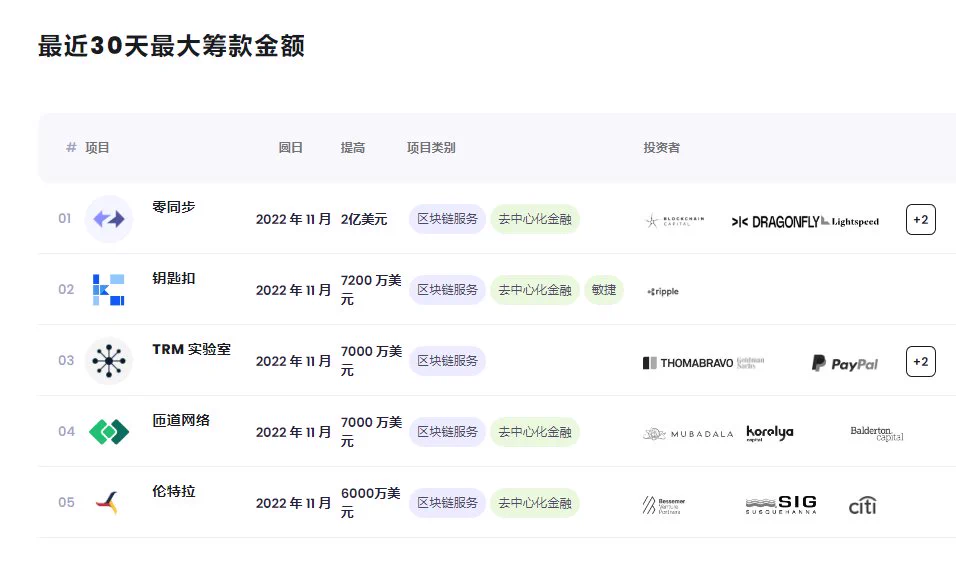
Task: Expand +2 more investors for TRM 实验室
Action: coord(921,361)
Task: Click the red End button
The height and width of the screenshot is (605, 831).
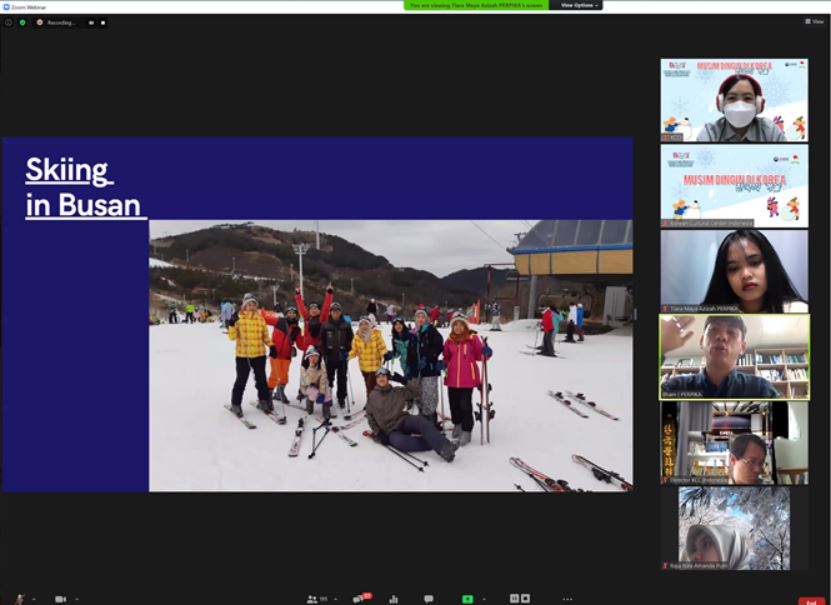Action: (x=811, y=600)
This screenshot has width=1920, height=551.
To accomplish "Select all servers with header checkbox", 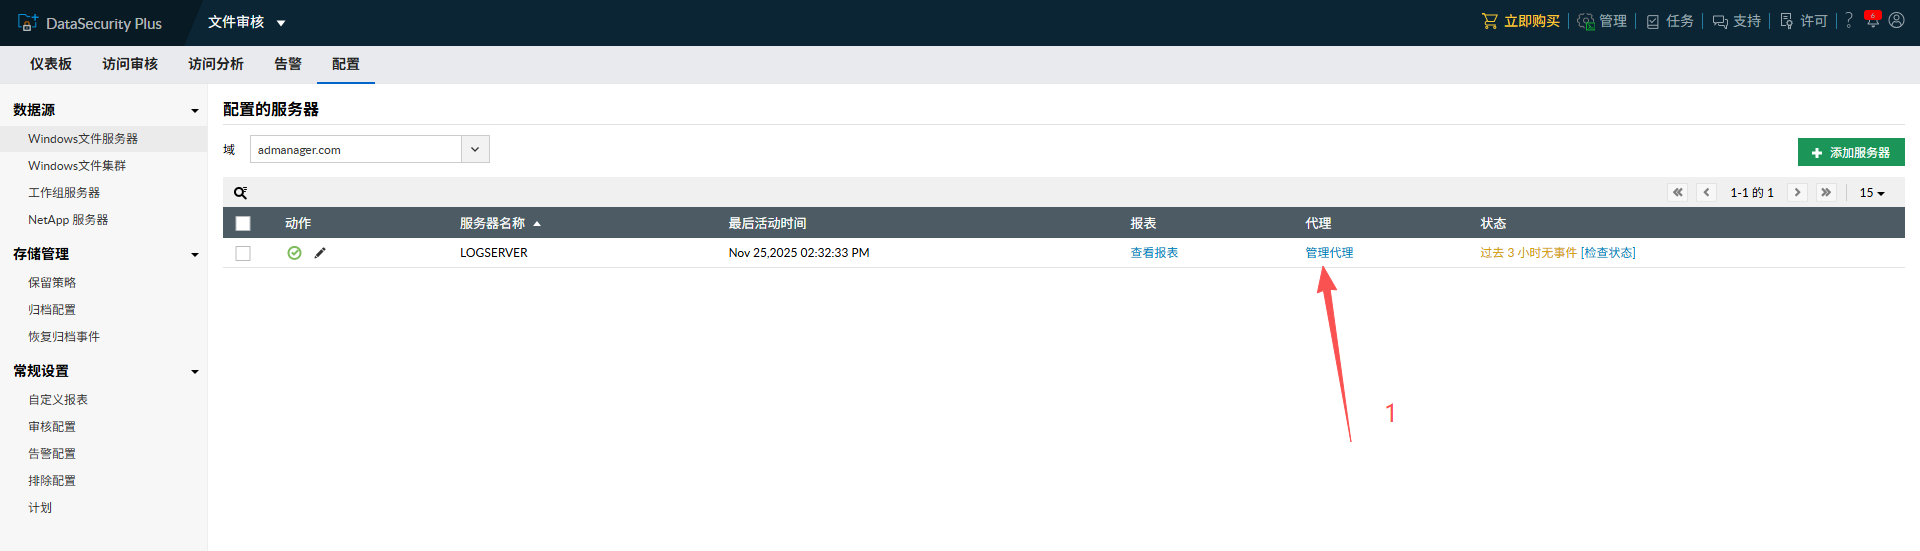I will (243, 223).
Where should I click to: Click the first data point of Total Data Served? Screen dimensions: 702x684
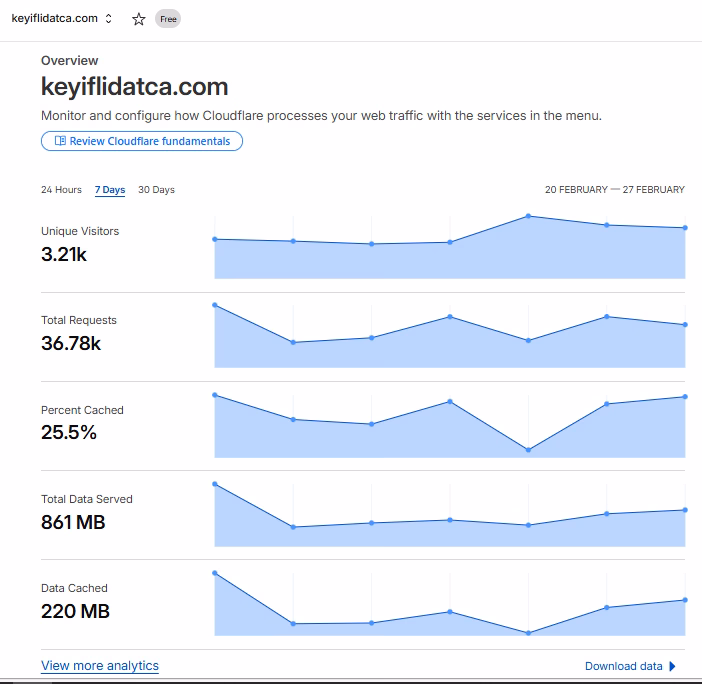click(x=215, y=484)
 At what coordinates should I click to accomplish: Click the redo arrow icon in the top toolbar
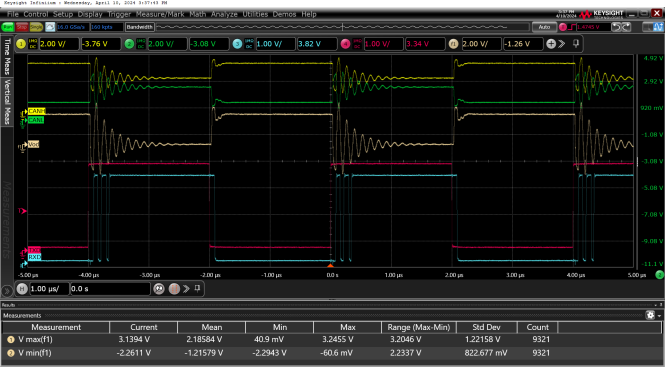click(626, 27)
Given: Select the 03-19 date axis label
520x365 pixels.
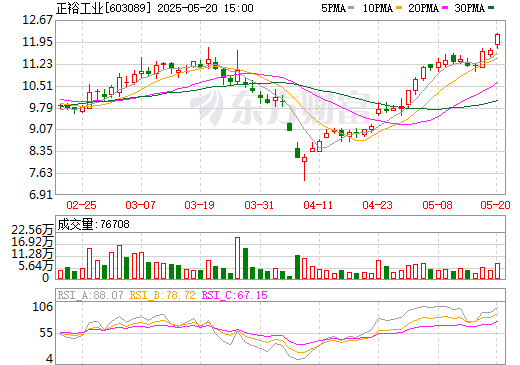Looking at the screenshot, I should [200, 205].
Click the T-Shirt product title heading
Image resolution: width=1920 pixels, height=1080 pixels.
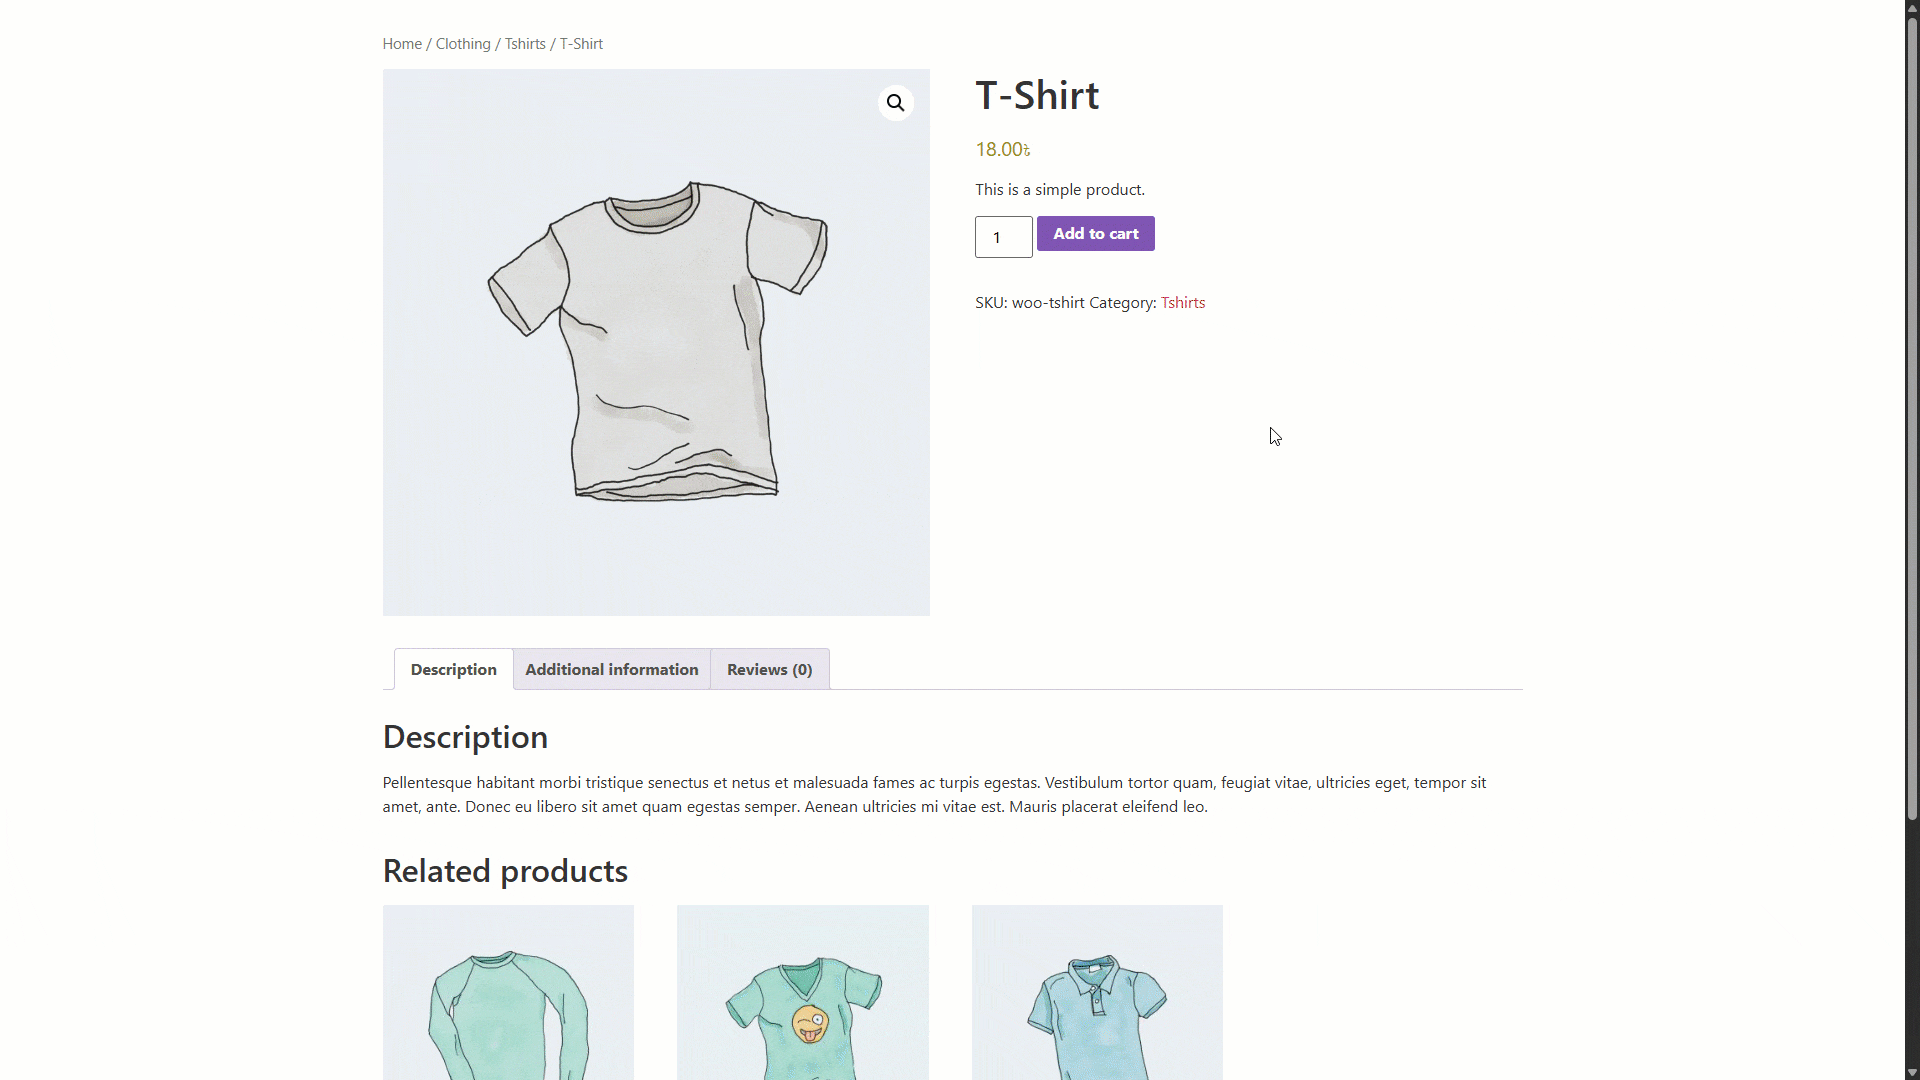point(1037,96)
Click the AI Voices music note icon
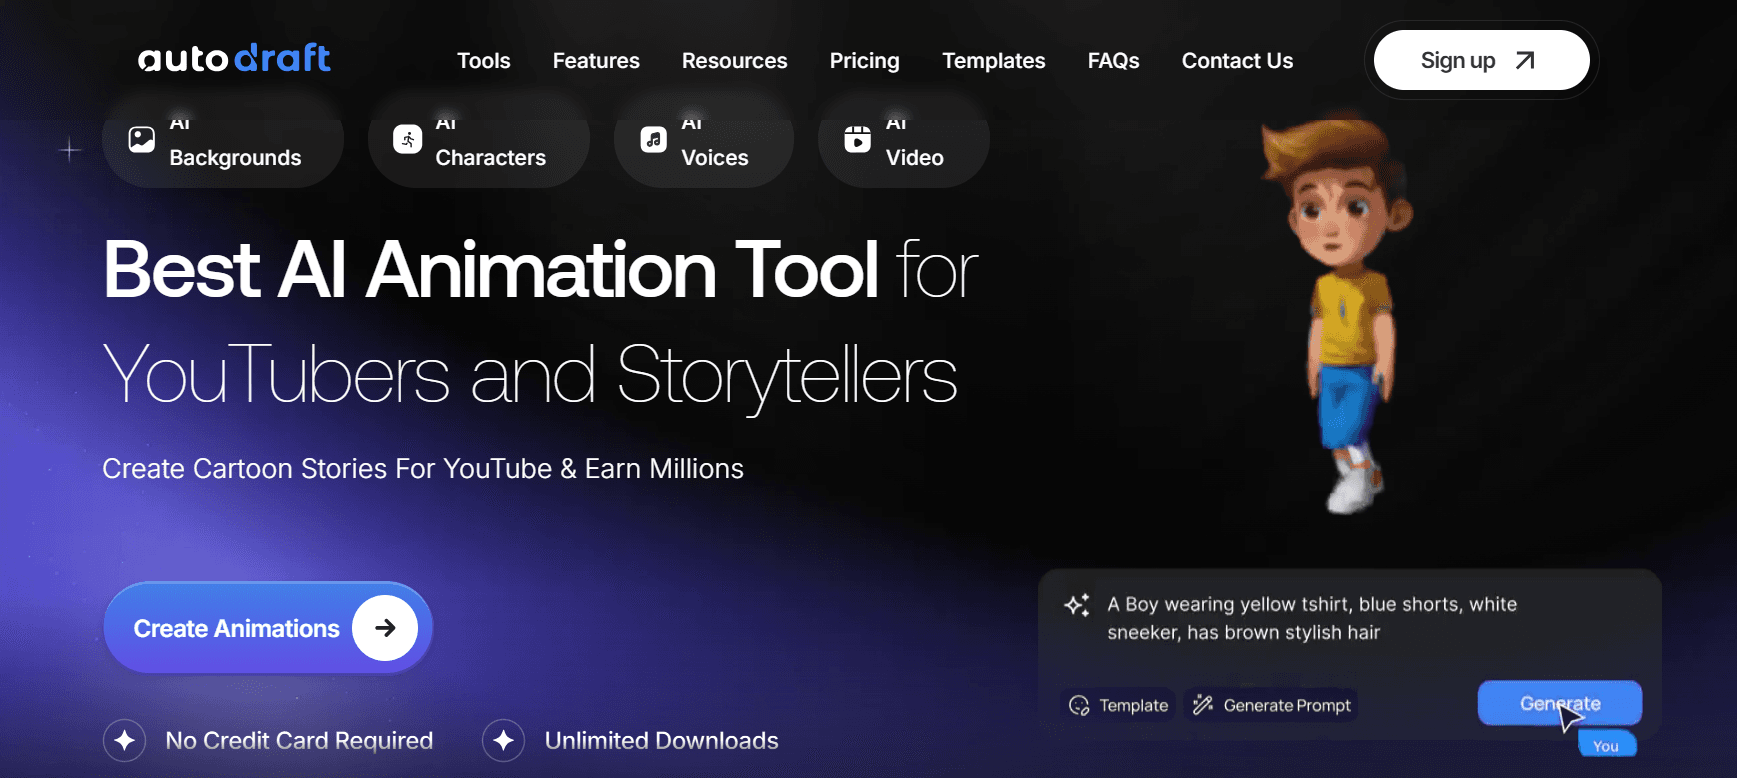 (654, 139)

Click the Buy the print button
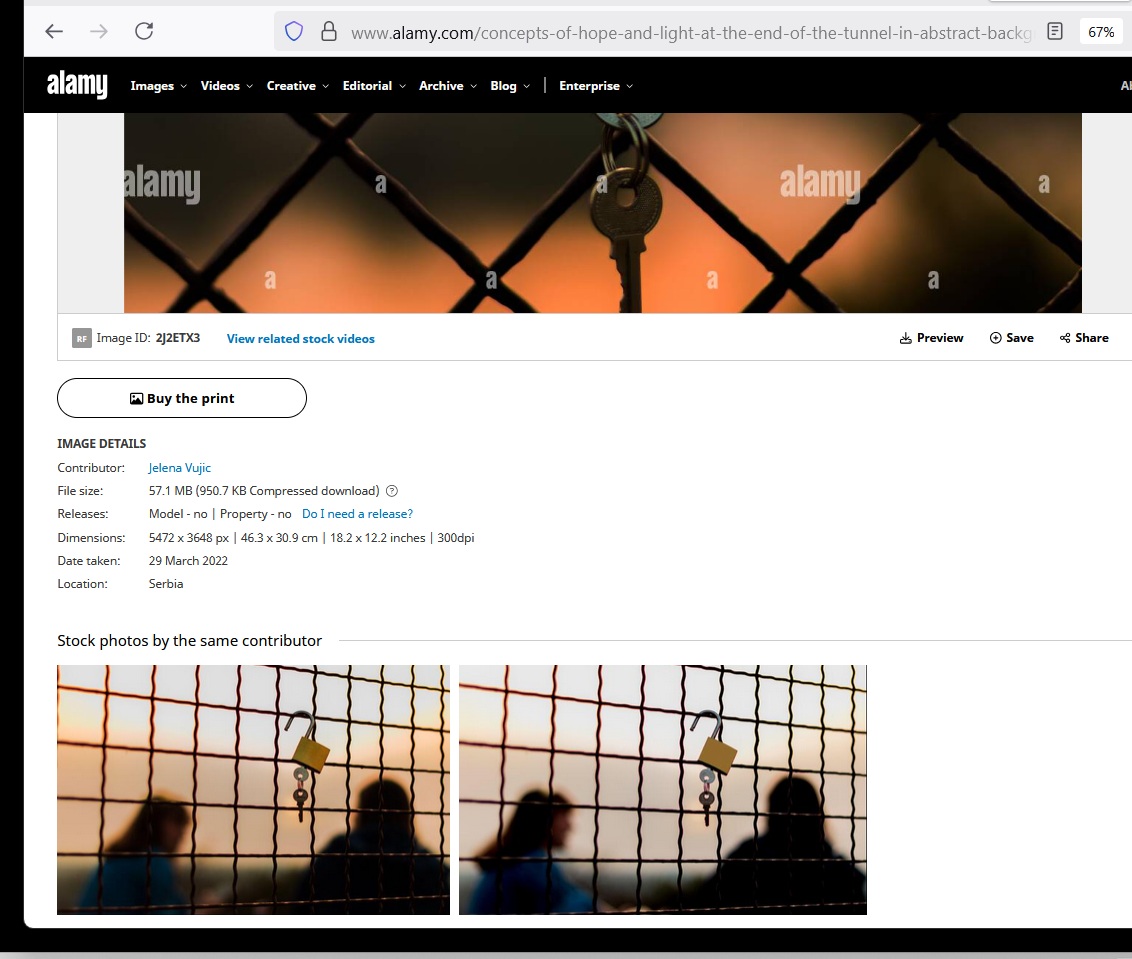(182, 398)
• • • •
*WHAT TO DO*
Now repeat exactly the lines from the one with "520x365 pixels." through the end of the listing above, both included, omitting all pictures.

*SOLUTION TO THIS PROBLEM*
520x365 pixels.
Looking at the screenshot, I should [200, 205].
Click the T-Shirt product title heading
Image resolution: width=1920 pixels, height=1080 pixels.
point(1037,96)
Click the AI Voices music note icon
 (654, 139)

Click the Buy the print button
(182, 398)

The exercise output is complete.